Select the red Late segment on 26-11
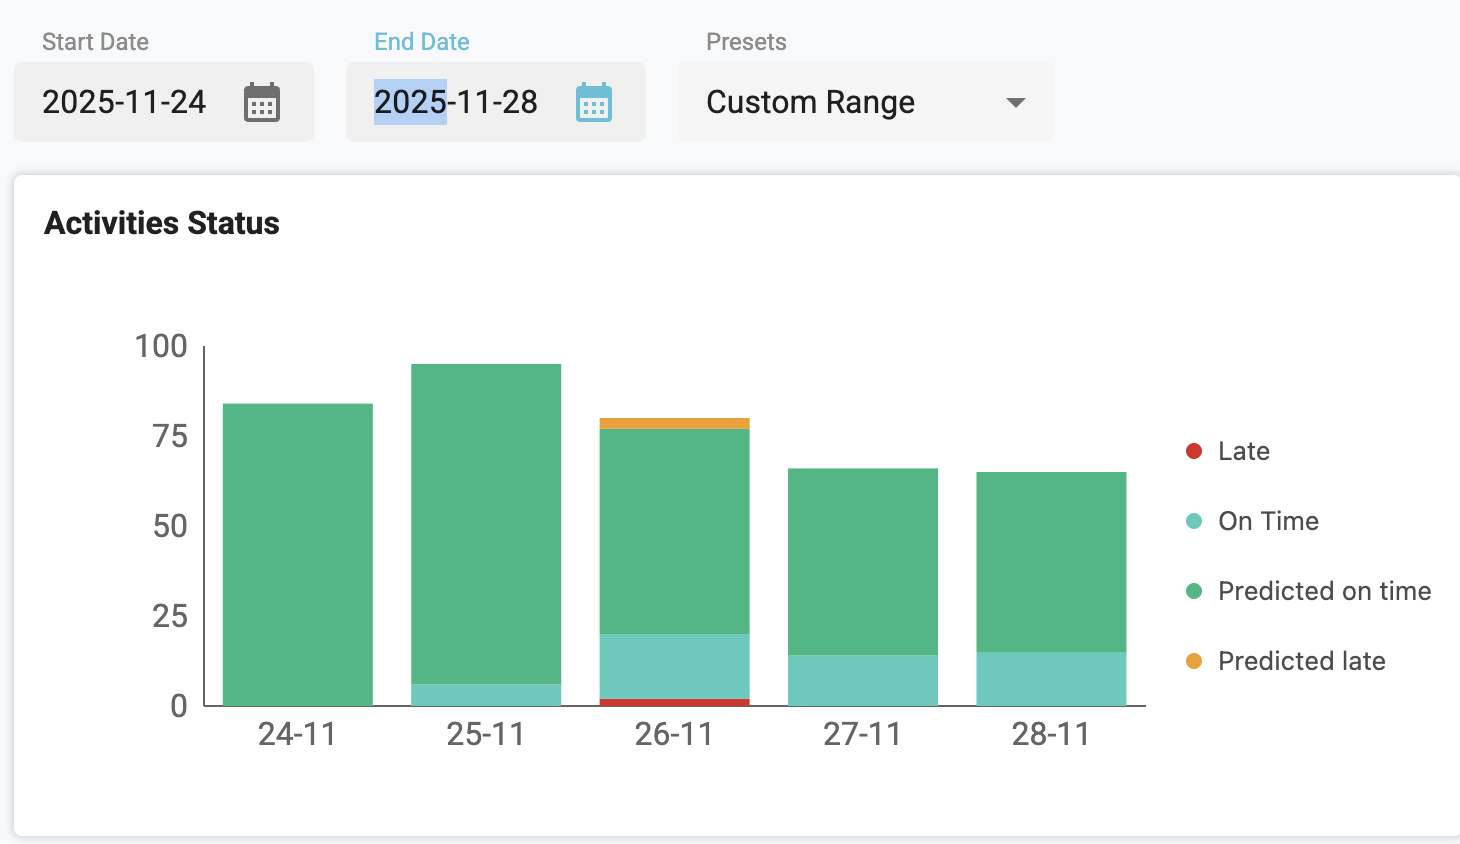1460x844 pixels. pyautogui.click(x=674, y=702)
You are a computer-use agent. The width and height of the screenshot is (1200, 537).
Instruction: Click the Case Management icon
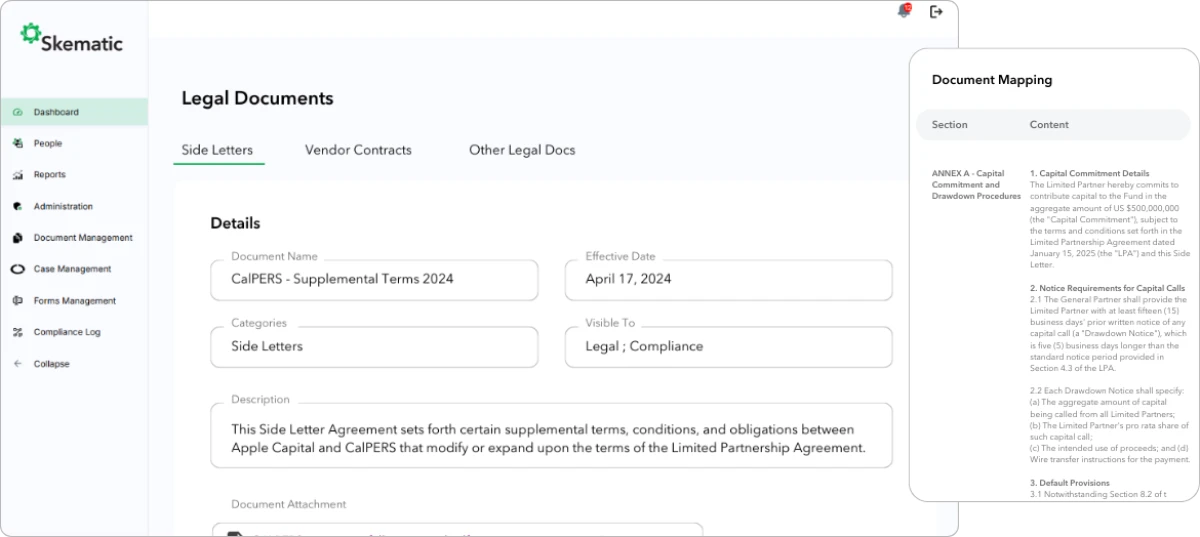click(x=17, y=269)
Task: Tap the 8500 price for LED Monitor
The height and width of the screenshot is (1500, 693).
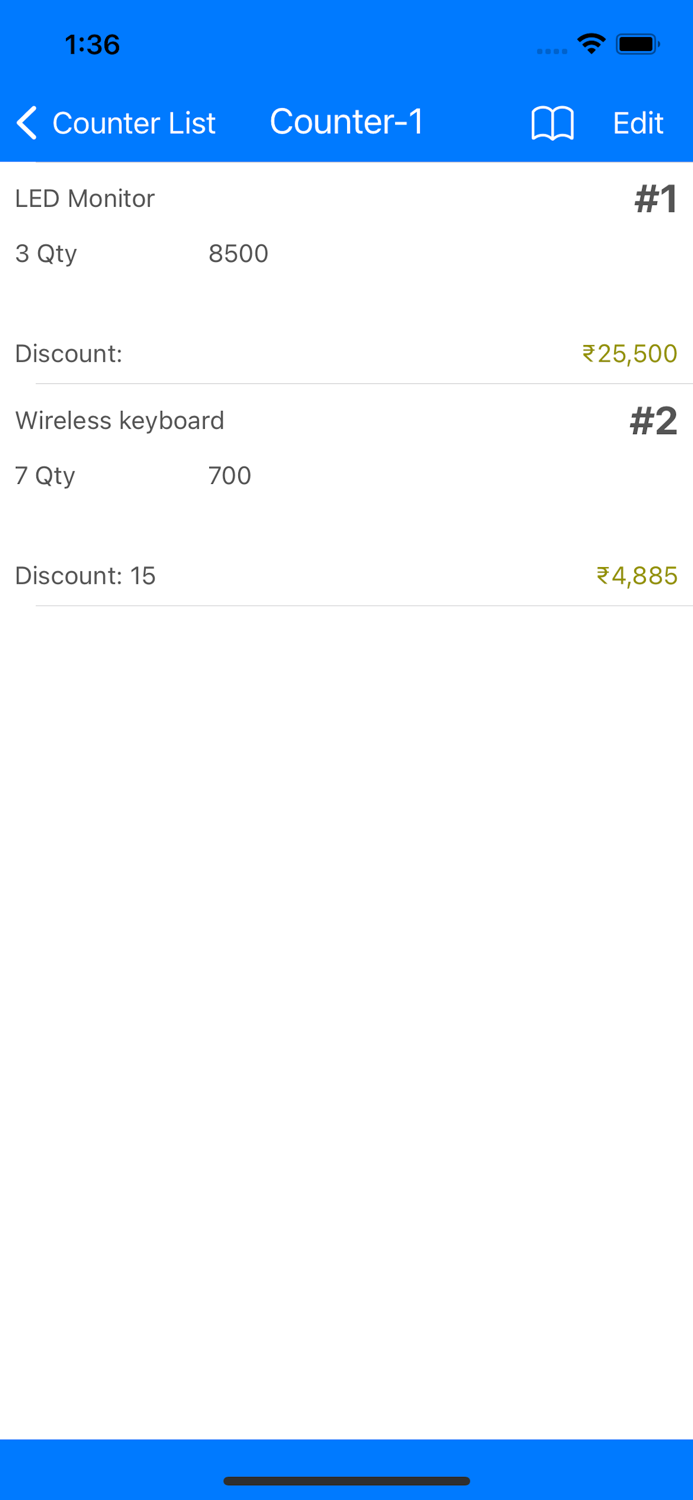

....

Stated exercise: Rewrite all the items with every "screenshot" changed to "image" and nothing else altered, omitting the pictures.

Answer to the exercise:
Select the red Late segment on 26-11
1460x844 pixels. pyautogui.click(x=674, y=702)
You are a computer-use agent. The width and height of the image is (1200, 537).
Instruction: Click the Case Management icon
click(x=17, y=269)
Task: Tap the 8500 price for LED Monitor
The height and width of the image is (1500, 693).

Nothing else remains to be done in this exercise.